● **Your task**:
Determine how many lines in the records hold "screenshot", and give that number with nothing added.

● **Materials provided**:
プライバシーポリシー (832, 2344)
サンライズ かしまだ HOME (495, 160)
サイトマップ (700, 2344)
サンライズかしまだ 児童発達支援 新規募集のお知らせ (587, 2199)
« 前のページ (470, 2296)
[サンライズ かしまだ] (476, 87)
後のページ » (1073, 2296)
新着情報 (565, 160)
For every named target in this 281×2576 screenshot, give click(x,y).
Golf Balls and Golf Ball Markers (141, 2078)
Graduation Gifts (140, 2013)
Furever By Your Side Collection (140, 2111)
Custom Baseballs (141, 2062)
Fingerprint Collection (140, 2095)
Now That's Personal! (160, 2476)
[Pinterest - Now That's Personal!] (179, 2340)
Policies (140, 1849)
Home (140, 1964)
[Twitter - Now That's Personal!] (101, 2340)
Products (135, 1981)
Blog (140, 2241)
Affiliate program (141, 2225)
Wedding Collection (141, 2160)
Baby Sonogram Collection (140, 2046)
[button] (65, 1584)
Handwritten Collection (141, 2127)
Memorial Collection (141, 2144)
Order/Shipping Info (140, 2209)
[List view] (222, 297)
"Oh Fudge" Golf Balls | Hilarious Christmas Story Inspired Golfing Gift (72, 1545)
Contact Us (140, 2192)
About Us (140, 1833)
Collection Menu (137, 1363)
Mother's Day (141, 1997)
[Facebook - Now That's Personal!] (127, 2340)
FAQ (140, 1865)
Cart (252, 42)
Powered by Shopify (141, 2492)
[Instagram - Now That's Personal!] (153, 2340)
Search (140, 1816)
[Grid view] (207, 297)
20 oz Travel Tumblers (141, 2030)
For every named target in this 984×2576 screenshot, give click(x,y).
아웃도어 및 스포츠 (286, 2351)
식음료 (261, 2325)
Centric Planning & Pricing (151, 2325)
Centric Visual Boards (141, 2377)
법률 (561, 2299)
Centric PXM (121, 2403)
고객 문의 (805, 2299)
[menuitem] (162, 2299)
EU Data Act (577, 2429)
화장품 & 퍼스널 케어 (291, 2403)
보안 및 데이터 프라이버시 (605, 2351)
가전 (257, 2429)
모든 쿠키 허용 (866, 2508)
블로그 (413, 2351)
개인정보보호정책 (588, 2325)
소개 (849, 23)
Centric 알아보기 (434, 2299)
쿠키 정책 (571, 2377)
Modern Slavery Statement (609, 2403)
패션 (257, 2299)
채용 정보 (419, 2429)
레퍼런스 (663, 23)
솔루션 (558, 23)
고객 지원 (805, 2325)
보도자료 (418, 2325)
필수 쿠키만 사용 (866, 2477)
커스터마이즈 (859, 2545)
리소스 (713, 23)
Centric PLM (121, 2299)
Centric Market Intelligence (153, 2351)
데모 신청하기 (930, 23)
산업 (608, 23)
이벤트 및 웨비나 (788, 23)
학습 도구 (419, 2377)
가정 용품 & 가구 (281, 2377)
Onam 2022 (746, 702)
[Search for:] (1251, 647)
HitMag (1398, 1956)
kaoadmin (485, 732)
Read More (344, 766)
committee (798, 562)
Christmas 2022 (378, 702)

● **Answer to this exercise**:
2